Praxis

Karteikarte – Hilfe oder Last?

Reorganisation der Verwaltung erforderlich
Mit der Umstellung von einer Papierkarteikarte auf die papierlose Karteikarte in der Praxissoftware geht eine fast komplette Reorganisation der Verwaltung einher.
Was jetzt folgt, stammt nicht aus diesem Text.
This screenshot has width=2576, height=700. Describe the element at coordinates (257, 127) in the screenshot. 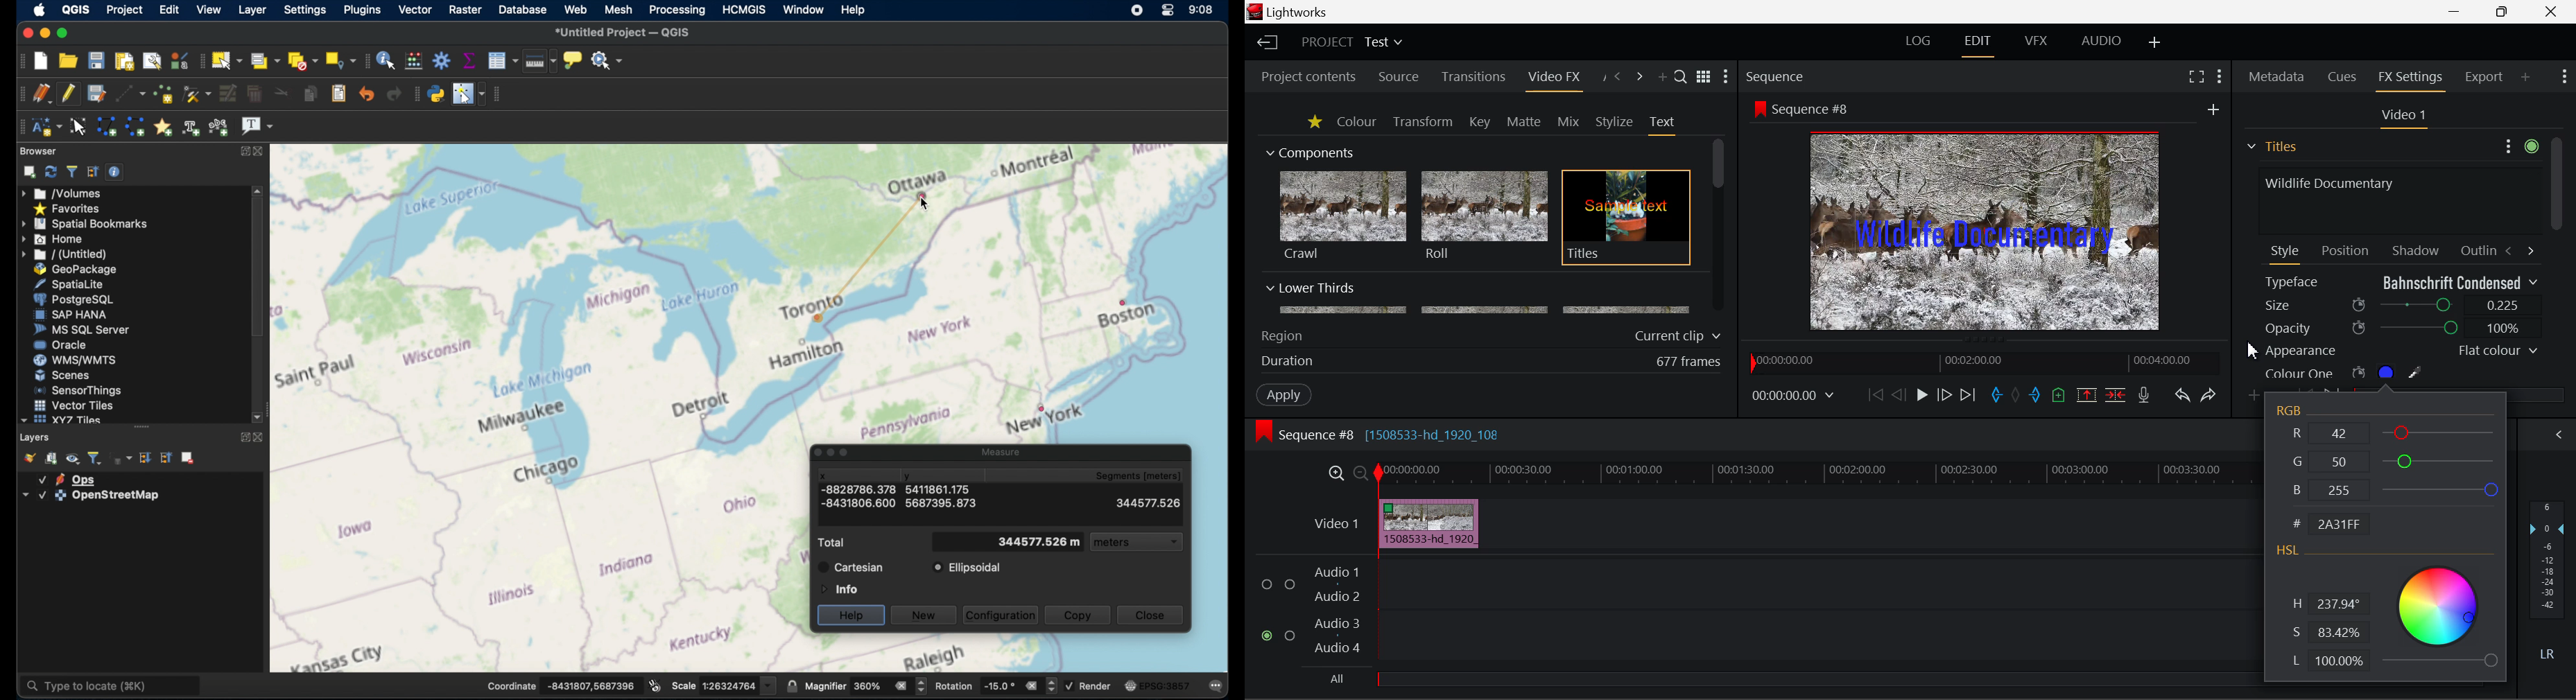

I see `text annotation` at that location.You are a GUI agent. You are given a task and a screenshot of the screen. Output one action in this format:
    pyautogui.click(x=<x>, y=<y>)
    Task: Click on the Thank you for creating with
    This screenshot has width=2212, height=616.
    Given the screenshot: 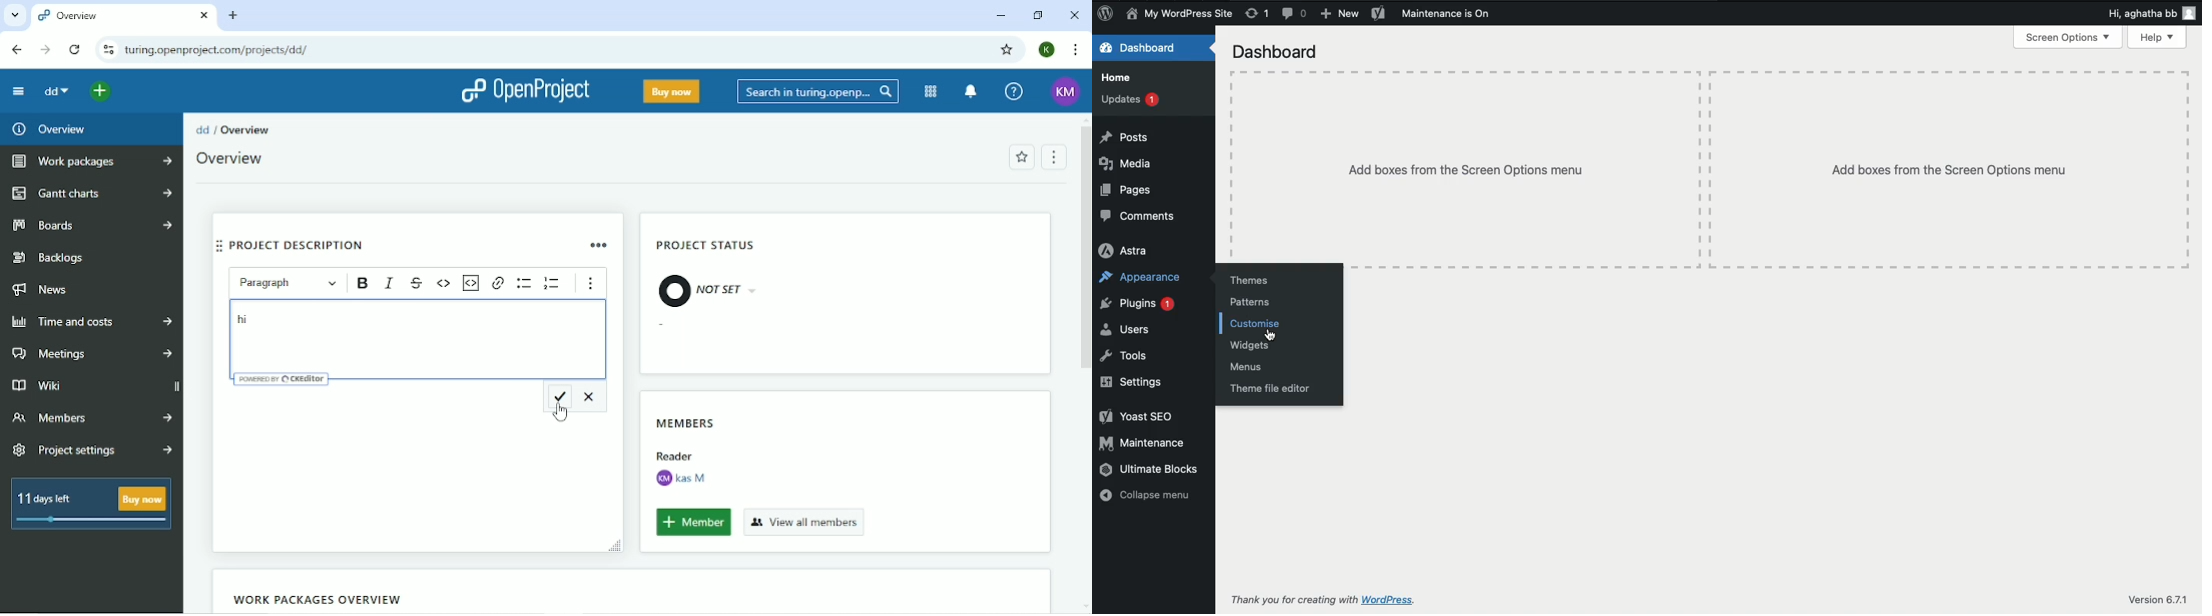 What is the action you would take?
    pyautogui.click(x=1294, y=599)
    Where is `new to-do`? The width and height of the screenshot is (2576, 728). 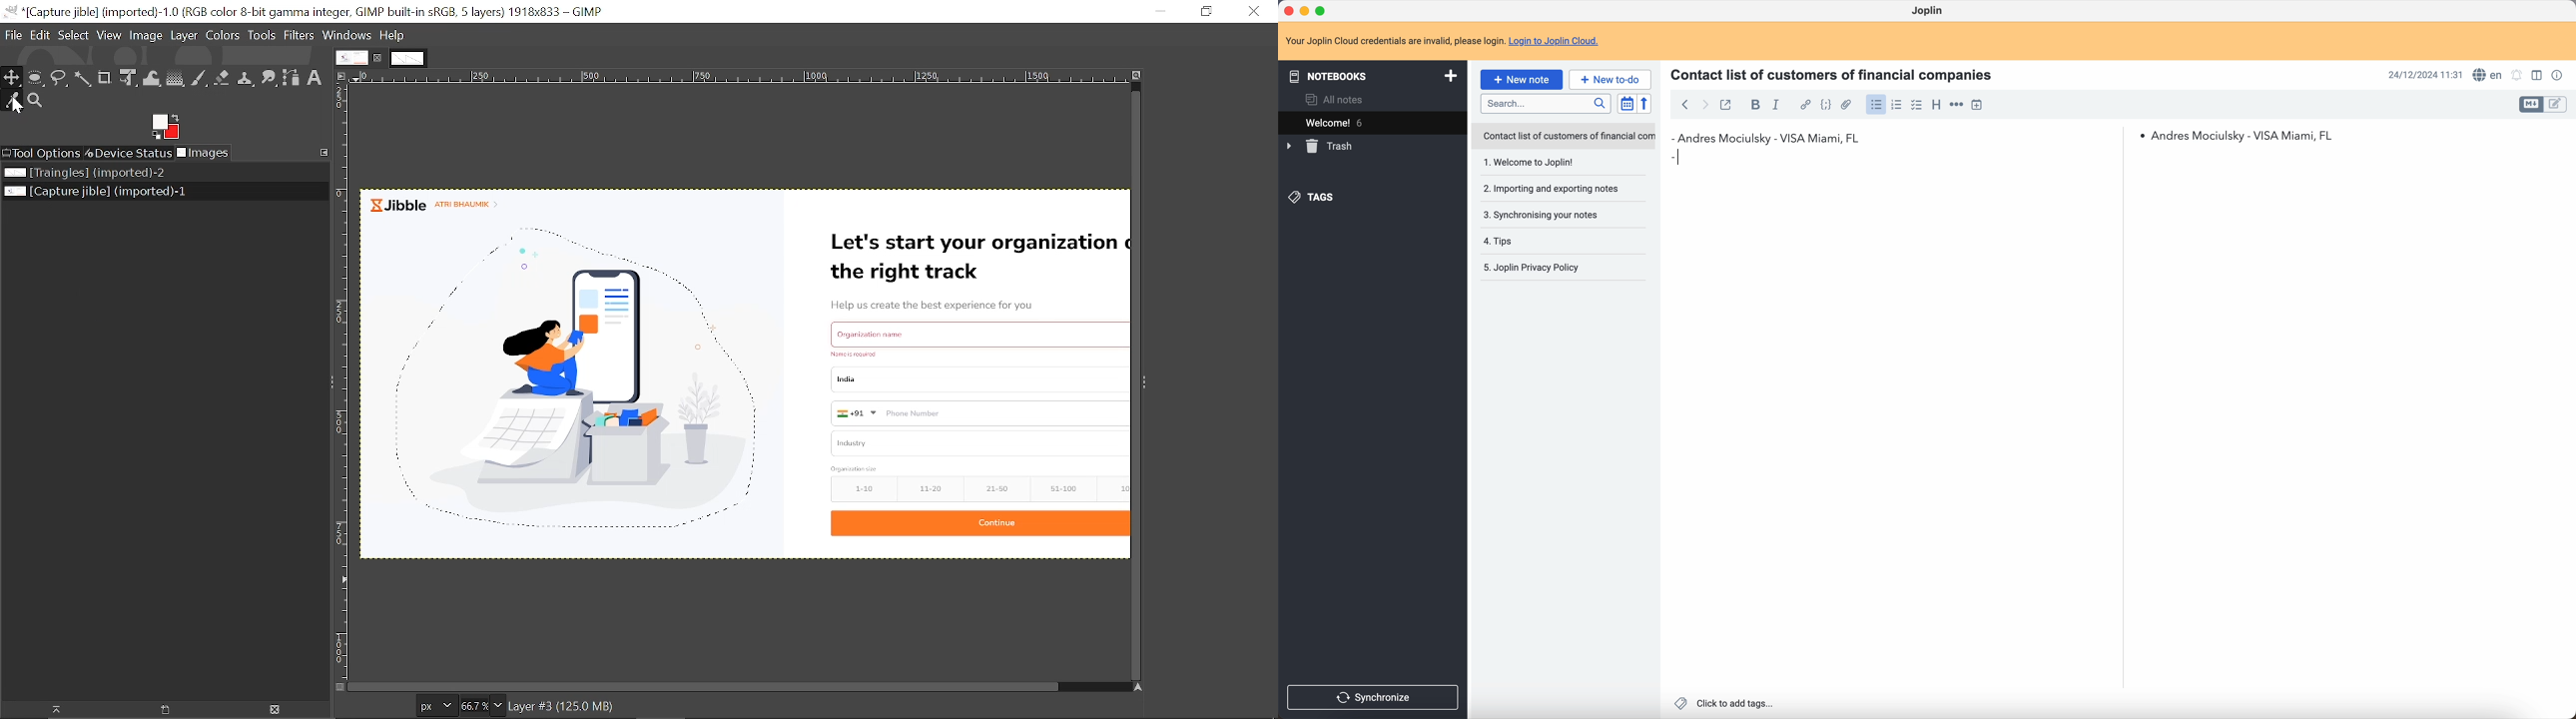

Das macht die Umstellung so umfangreich und ist auch genau der Grund, warum sowohl die Chefs als auch die Mitarbeiterinnen fürchten, bei der Umstellung könnten Informationen verloren gehen oder Leistungen würden nicht abgerechnet. Mit guter Vorbereitung wird dieses Projekt ein Erfolg. Die wichtigste Voraussetzung bleibt jedoch, dass die Praxisleitung und zumindest ein Teil des Teams von den Vorteilen der Umstellung überzeugt sind.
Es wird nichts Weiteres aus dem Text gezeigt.